Rumsfeld did not specify consequences or name a country, but the warning appeared intended for Syria and also may have been aimed at Iran.

U.S. intelligence analysts now say they believe al-Zarqawi was injured near the Syrian border in mid-May, Air Force Gen. Richard Myers, chairman of the Joint Chiefs of Staff, told reporters at the same Pentagon news conference.

In varied reports, militant Islamic Web sites have described al-Zarqawi as being near death, undergoing treatment in Iran and leading new waves of assaults. Iranian officials recently denied a news report that he had gone there for treatment, and Rumsfeld said the guerrilla chief was assumed to be in Iraq.

“Were a neighboring country to take him in and provide medical assistance or haven for him, they obviously would be associating themselves with a major linkage in the al-Qaida network, and a person who has a great deal of blood on his hands,” Rumsfeld said. “And that’s something that people would want to take note of.”

The warning, among the sternest yet from the Bush administration, seemed calculated to intensify pressure on Iran and Syria, which the Bush administration has accused of turning a blind eye to fighters and funds crossing into Iraq.

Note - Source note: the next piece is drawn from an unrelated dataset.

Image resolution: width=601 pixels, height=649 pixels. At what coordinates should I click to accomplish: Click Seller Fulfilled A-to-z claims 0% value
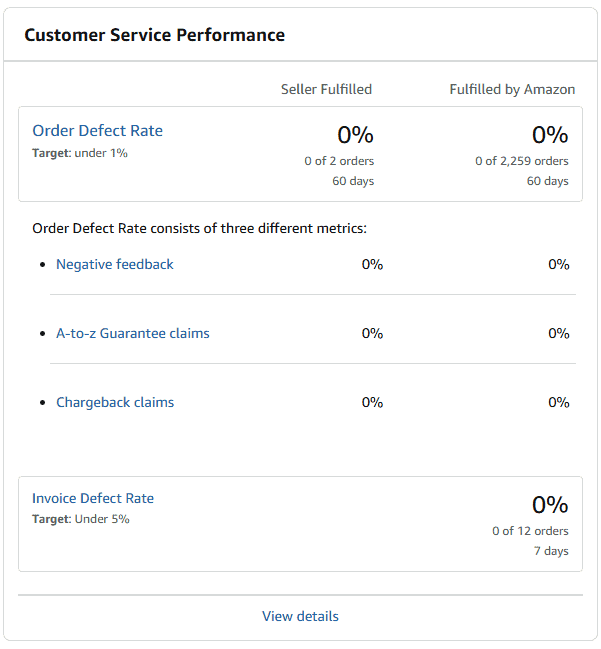372,333
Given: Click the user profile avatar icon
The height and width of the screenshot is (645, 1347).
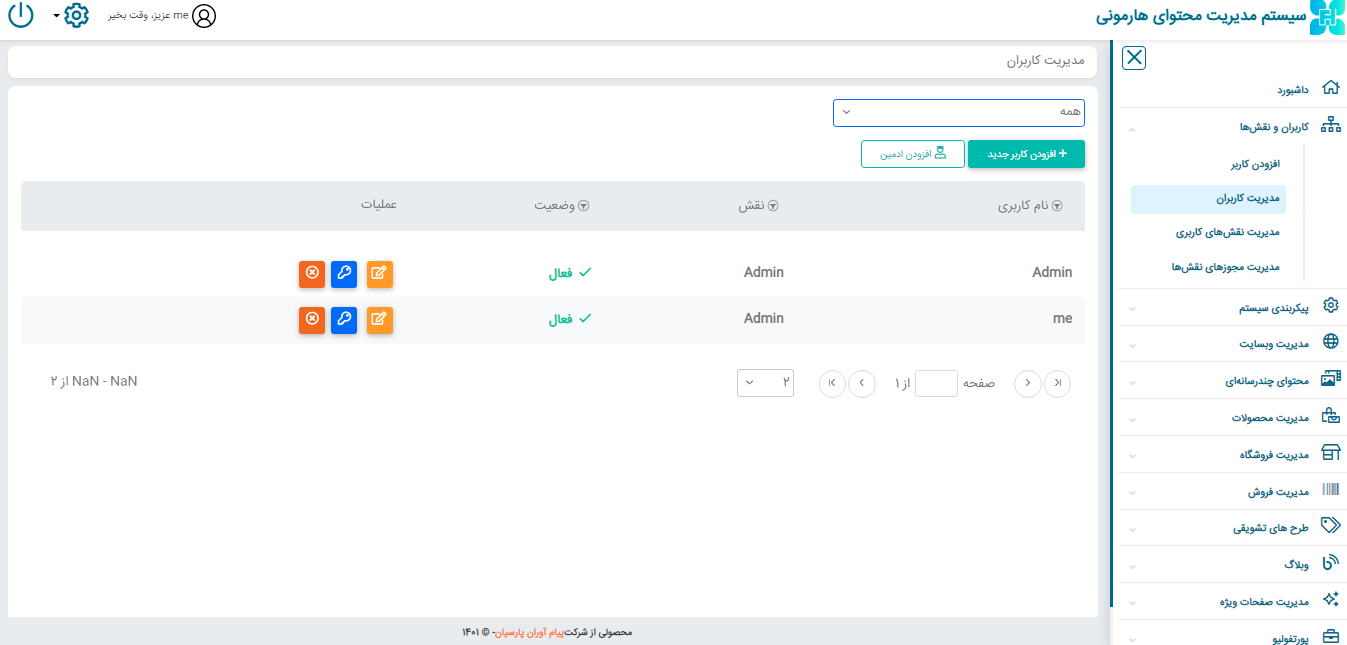Looking at the screenshot, I should (204, 16).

Rumsfeld’s comments added to a multifaceted dispute with Syria in which the United States recalled its ambassador to Damascus and Syria ended military and security cooperation with the United States in recent months. Last month, a senior U.S. military official alleged that al-Zarqawi had met in Syria with his lieutenants the month before. “It may turn out that we can’t solve the problem in Iraq without addressing the broader regional problem, of which Syria is the obvious part,” said Thomas Donnelly, a military analyst at the American Enterprise Institute, a conservative Washington think tank. “They could decide to give up al-Zarqawi as a means of appeasing the United States, at least temporarily lightening the pressure on them.”

The Jordanian extremist, who has taunted American and Iraqi forces with Internet and video messages, is believed to be the most senior coordinator of bombing attacks throughout Iraq. The Pentagon has offered a $25 million reward for information leading to his arrest.

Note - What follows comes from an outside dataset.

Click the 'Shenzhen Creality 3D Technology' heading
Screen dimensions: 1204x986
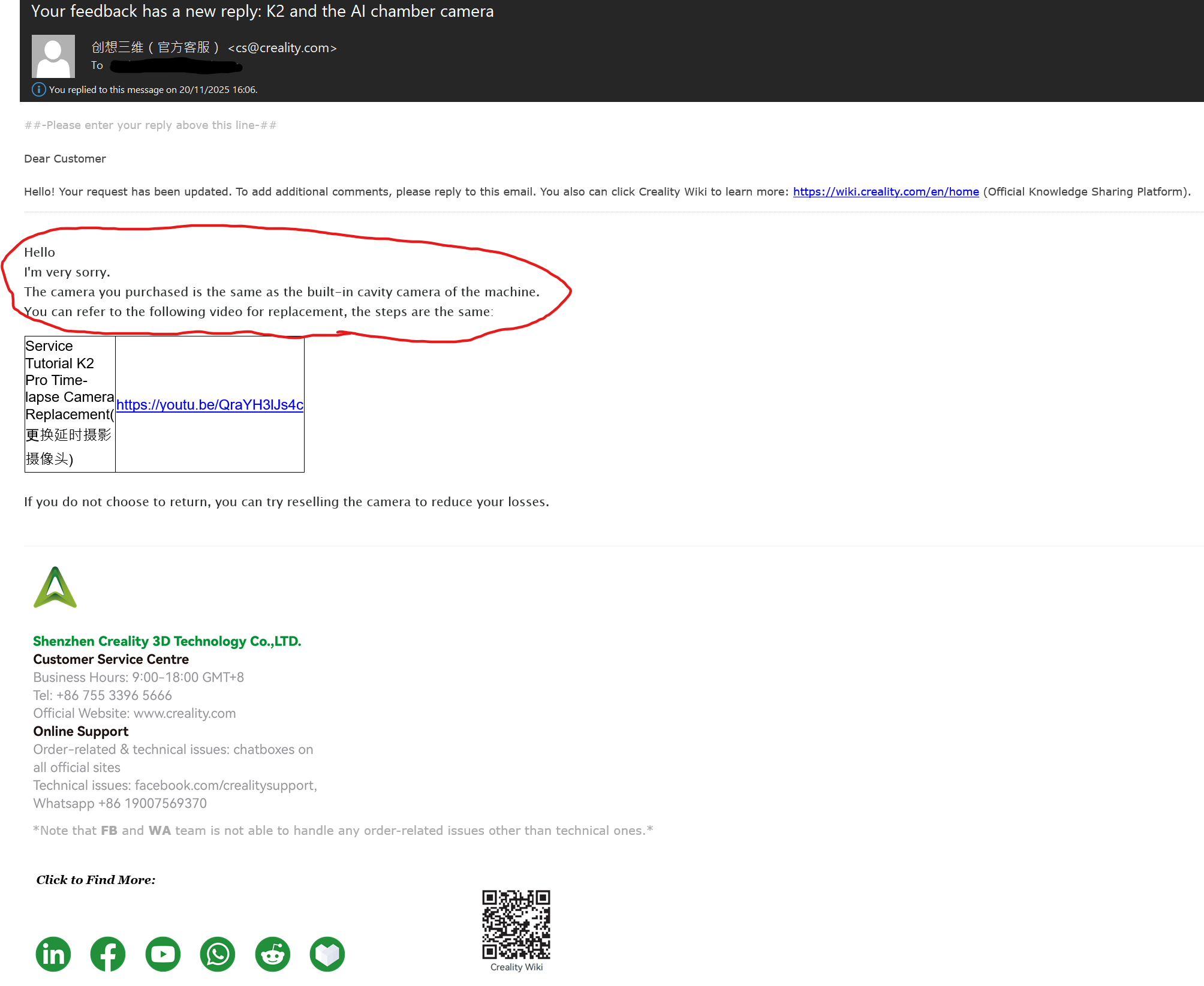(x=167, y=641)

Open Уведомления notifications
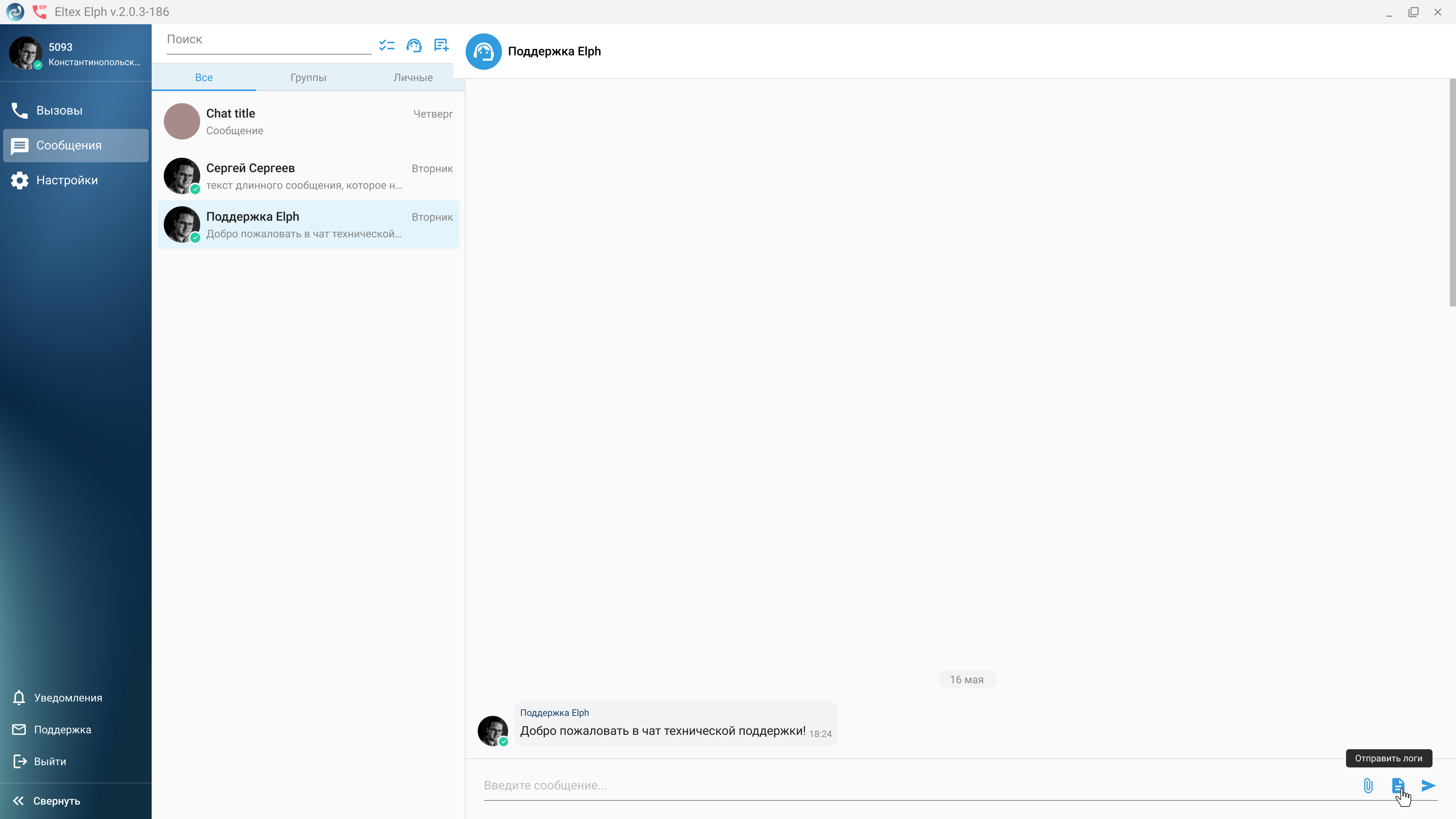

Without naming Syria, Rumsfeld drew a contrast with another neighbor whose citizens have joined the insurgency.

“I think it’s very important to draw a distinction between a country such as Saudi Arabia, that’s been attacked by al-Qaida that is aggressively going after al-Qaida and capturing and killing terrorists in their country, and a country that is not doing that,” he said.